WORK REQUIRED → For this exercise, copy each line of the records that contains the word "computer".

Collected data

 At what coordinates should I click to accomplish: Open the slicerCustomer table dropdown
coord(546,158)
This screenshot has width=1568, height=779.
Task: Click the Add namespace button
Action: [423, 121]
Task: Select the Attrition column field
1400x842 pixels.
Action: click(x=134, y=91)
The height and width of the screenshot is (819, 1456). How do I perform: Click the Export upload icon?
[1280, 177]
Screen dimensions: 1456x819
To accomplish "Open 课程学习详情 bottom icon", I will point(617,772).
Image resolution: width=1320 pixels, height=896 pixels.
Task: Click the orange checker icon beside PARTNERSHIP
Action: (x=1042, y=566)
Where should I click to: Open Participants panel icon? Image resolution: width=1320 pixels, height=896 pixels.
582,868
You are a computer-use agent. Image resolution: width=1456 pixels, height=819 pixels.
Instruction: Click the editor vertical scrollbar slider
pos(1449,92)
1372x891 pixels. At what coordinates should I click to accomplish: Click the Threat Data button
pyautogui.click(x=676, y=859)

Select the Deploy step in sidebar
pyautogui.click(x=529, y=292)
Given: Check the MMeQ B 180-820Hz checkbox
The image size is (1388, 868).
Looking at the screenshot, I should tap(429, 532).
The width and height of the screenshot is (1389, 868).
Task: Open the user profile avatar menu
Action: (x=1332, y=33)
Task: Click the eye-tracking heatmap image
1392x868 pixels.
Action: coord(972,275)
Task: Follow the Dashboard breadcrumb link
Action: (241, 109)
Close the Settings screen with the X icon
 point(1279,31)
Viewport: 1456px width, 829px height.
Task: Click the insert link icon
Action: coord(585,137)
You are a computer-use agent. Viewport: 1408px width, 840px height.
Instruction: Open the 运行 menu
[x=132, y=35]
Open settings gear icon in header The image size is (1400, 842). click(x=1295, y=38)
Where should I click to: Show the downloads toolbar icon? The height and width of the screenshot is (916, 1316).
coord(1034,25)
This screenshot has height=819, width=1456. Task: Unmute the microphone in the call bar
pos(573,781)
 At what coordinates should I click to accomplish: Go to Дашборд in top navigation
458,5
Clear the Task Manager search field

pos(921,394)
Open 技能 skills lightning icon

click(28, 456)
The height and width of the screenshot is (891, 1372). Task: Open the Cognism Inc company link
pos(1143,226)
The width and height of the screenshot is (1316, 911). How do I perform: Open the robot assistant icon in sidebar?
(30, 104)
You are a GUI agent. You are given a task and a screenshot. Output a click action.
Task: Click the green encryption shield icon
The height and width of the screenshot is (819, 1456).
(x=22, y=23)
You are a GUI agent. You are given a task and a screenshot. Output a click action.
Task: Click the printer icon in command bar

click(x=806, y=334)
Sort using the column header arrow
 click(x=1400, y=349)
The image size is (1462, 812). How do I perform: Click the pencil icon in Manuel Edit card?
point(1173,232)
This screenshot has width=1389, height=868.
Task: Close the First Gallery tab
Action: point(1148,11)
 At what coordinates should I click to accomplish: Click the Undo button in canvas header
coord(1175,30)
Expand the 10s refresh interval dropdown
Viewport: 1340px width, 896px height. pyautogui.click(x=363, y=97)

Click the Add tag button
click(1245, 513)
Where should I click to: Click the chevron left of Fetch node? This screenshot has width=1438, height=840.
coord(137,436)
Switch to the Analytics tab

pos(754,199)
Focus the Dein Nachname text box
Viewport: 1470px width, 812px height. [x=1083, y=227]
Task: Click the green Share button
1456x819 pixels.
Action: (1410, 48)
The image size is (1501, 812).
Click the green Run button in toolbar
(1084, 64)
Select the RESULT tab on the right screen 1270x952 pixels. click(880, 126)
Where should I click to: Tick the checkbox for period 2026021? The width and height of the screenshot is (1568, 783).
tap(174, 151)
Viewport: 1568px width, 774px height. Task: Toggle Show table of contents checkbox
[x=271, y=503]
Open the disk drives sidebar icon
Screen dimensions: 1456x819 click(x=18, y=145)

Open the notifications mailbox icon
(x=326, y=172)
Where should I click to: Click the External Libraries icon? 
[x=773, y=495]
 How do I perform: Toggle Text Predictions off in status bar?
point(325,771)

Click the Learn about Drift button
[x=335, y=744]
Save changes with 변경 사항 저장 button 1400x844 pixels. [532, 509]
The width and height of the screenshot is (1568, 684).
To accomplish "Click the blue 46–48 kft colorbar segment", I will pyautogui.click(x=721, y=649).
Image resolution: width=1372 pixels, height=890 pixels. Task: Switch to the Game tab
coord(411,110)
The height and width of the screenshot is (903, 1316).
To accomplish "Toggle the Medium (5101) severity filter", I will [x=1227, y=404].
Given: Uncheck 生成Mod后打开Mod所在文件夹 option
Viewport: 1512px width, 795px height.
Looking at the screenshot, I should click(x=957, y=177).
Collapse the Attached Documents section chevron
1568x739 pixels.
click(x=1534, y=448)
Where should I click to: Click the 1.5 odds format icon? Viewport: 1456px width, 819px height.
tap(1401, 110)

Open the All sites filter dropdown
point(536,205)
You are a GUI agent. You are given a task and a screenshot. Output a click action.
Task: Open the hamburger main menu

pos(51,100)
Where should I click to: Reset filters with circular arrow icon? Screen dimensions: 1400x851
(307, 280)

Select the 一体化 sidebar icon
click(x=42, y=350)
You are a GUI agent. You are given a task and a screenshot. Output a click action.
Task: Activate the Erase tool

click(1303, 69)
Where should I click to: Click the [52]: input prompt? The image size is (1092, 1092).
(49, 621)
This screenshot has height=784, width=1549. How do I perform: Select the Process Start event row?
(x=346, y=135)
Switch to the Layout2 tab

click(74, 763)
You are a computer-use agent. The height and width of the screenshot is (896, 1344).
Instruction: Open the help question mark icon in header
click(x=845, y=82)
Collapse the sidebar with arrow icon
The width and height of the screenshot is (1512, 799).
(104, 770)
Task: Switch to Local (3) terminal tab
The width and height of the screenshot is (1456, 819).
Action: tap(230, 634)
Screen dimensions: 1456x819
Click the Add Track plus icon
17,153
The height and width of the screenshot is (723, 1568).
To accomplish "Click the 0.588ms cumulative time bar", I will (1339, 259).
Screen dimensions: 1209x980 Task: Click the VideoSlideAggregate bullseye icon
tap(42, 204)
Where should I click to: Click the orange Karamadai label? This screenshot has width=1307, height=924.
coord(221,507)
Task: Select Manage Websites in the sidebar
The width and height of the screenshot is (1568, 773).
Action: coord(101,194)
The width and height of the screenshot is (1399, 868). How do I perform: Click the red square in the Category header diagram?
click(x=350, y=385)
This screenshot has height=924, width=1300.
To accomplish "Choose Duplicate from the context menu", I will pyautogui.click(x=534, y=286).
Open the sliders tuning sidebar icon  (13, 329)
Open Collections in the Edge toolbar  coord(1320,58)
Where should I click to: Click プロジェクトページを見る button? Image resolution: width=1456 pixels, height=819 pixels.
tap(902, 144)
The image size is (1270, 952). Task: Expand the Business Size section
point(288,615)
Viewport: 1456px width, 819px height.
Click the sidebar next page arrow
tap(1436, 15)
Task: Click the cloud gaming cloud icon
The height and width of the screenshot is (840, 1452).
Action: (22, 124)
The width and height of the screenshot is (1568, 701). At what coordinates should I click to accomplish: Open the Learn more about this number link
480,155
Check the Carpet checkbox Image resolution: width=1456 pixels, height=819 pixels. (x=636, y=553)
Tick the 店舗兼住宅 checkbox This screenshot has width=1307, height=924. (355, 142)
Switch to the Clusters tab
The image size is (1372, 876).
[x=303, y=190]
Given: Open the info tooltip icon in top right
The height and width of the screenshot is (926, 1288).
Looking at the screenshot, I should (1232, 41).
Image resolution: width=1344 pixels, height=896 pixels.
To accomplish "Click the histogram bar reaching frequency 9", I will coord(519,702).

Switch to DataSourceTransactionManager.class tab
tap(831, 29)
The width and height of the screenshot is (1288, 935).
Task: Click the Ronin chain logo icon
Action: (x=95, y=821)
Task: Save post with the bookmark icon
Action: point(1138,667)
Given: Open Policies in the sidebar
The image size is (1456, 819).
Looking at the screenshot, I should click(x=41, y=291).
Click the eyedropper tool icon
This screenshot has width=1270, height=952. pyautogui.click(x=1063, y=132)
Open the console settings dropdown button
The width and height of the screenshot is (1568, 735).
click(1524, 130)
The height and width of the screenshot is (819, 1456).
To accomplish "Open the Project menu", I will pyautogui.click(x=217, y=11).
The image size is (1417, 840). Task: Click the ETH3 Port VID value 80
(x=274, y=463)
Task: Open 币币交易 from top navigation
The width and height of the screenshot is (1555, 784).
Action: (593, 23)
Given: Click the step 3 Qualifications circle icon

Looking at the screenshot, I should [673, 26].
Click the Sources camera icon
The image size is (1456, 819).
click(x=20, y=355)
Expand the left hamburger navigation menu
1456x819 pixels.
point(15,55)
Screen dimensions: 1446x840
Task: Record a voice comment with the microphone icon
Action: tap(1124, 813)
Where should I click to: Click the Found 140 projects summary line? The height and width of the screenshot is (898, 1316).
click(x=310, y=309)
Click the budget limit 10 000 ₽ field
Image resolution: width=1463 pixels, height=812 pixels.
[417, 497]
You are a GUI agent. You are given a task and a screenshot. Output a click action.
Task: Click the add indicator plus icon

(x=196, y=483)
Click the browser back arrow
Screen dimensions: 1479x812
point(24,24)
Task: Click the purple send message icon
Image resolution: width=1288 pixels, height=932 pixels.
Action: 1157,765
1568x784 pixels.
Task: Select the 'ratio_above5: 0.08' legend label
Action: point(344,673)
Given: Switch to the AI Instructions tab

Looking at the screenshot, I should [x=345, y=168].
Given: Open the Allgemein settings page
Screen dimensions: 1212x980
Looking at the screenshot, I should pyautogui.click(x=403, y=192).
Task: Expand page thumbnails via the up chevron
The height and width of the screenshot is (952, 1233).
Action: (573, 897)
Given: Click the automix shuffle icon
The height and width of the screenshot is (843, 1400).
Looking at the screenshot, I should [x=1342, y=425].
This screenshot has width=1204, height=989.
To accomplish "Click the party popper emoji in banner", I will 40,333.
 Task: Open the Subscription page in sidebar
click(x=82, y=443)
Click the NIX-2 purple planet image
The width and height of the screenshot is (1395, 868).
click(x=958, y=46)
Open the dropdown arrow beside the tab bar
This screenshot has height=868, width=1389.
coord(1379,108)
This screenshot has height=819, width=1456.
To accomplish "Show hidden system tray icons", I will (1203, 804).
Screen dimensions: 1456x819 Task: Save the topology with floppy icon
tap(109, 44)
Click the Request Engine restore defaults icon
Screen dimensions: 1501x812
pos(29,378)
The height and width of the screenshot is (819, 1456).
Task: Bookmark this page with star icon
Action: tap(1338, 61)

ANSWER →
You are a computer-use agent. Image resolution: width=1456 pixels, height=819 pixels.
You are a computer-use agent. Viewport: 1408px width, 840px height.
You are a computer-use agent. The height and width of the screenshot is (896, 1344).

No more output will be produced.